Factors affecting cerebral blood flow
Cerebral metabolic rate (CMR), autoregulation, CO2 reactivity, and O2 reactivity are the main factors affecting cerebral blood flow (CBF). The relationships among the latter three are depicted in Figure 42-1. Temperature and anesthetic medications also each influence CBF.
Autoregulation
Autoregulation is defined as the maintenance of CBF over a range of mean arterial pressure (MAP) (see Figure 42-1). Cerebral vascular resistance (CVR) is adjusted to maintain constant CBF. Cerebral perfusion pressure equals MAP minus intracranial pressure (ICP). Because ICP (and therefore cerebral perfusion pressure) is not commonly available, MAP is used as a surrogate of cerebral perfusion pressure.
Autoregulation occurs when MAP is between 70 and 150 mm Hg in the normal brain (see Figure 42-1). This is a conservative estimate, given that considerable interindividual variation occurs. The lower limit of autoregulation (LLA) is the point at which the autoregulation curve deflects downward and CBF begins to decrease in proportion to MAP.
CVR varies directly with blood pressure to maintain flow, taking 1 to 2 min for flow to adjust after an abrupt change in blood pressure. In hypertensive patients, the autoregulatory curve is shifted to the right (Figure 42-2). A hypertensive patient may be at risk for developing brain ischemia at a MAP of 70 mm Hg, for example, because the LLA will be higher than in a nonhypertensive patient. Several weeks of blood pressure control may return the curve to normal.

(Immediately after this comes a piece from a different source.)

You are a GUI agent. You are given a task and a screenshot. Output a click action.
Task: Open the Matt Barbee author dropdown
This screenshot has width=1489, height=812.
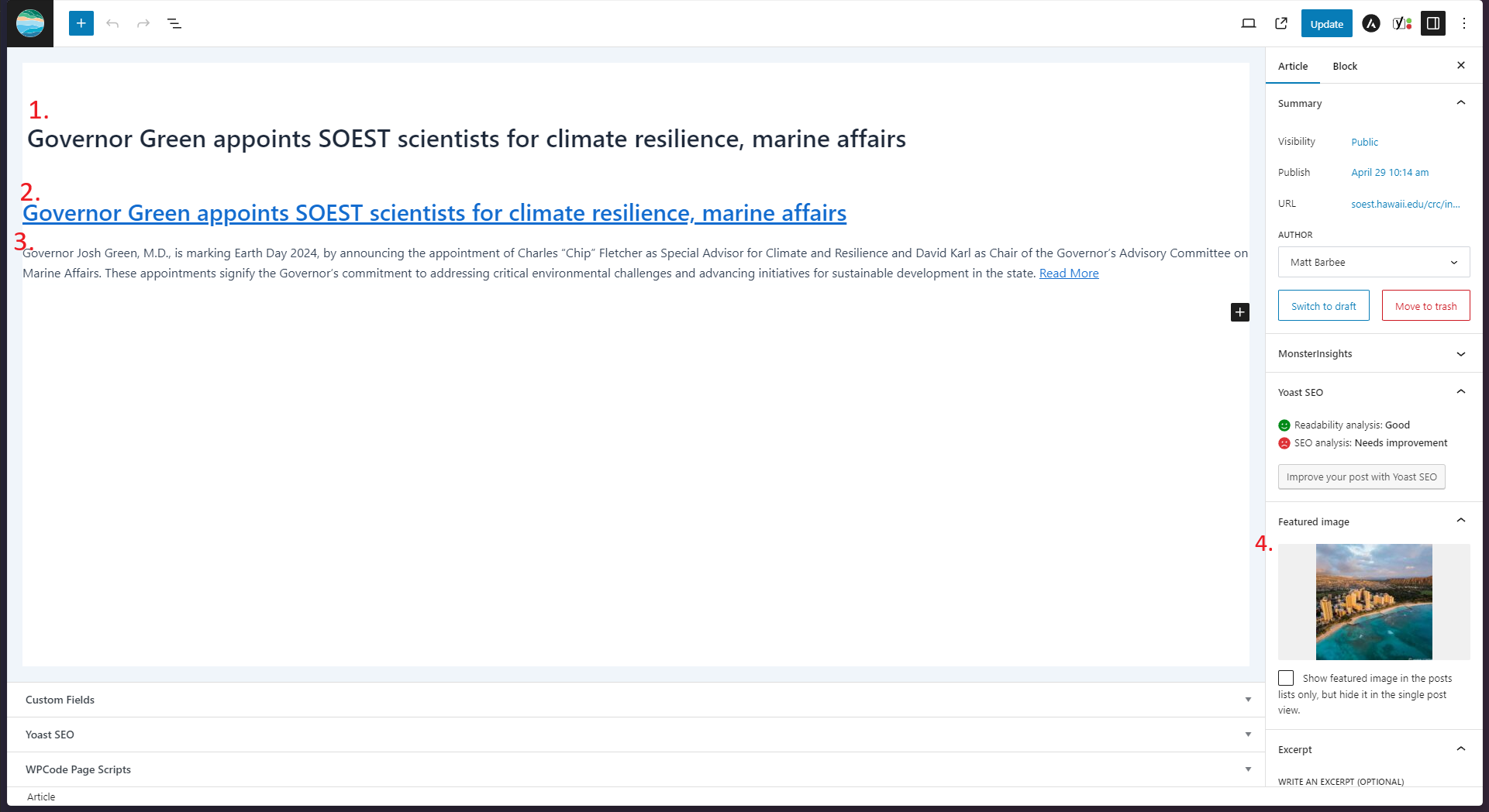pos(1374,262)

Following significant hypotension (lower than the LLA), autoregulation is impaired, and hyperemia may occur when MAP returns to the normal range. CO2 reactivity remains intact, and inducing hypocapnia may attenuate hyperemia.

Autoregulation is impaired in areas of relative ischemia, surrounding mass lesions, after grand mal seizures, after head injury, and during episodes of hypercarbia or hypoxemia. Figure 42-3 shows how lost autoregulation may lead to dangerously low CBF. Regional or global ischemia may ensue.

CO2 reactivity
PaCO2 levels profoundly affect CBF by changing the H+ concentration in the extracellular fluid surrounding smooth muscle in arteriolar cell walls. CBF varies directly with PaCO2 (see Figure 42-1). The effect is greatest in the normal physiologic range of PaCO2. CBF changes 1 to 2 mL·100 g−1·min−1 for each 1-mm Hg change in PaCO2. As PaCO2 increases from 30 to 60 mm Hg, for example, CBF doubles. Below a PaCO2 level of 25, the response is attenuated.
O2 reactivity
PaO2 has little direct effect on CBF at values between 60 mm Hg and more than 300 mm Hg. A PaO2 level below 60 mm Hg markedly increases CBF if blood pressure is maintained (see Figure 42-1). This effect is not well understood. A variety of chemoreceptors and local humeral effects may be involved. At PaO2 levels above normal, up to 1 atm (760 mm Hg), only a very slight decrease in CBF has been measured.
Effects of anesthetic drugs
In general, anesthetic agents, except for ketamine and N2O, depress CMR.
Inhaled anesthetic agents
Inhaled anesthetic agents reduce CMRO2 (see Chapter 67, Central Nervous System Effects of the Inhalation Agents). Decreases in CMRO2 are dose dependent and nonlinear below 1 minimum alveolar concentration (MAC) of the agent; a precipitous drop is followed by a more gradual, linear decline as MAC is increased. Maximal reduction occurs with electroencephalographic suppression. Differences among the CMRO2 effects of isoflurane, desflurane, and sevoflurane are minor.
Autoregulation is impaired by volatile anesthetic agents in a dose-dependent manner (see Figure 42-3). Sevoflurane impairs autoregulation less than does isoflurane or desflurane, which do so less than halothane. (This pattern follows the vasodilatory potency of each gas.)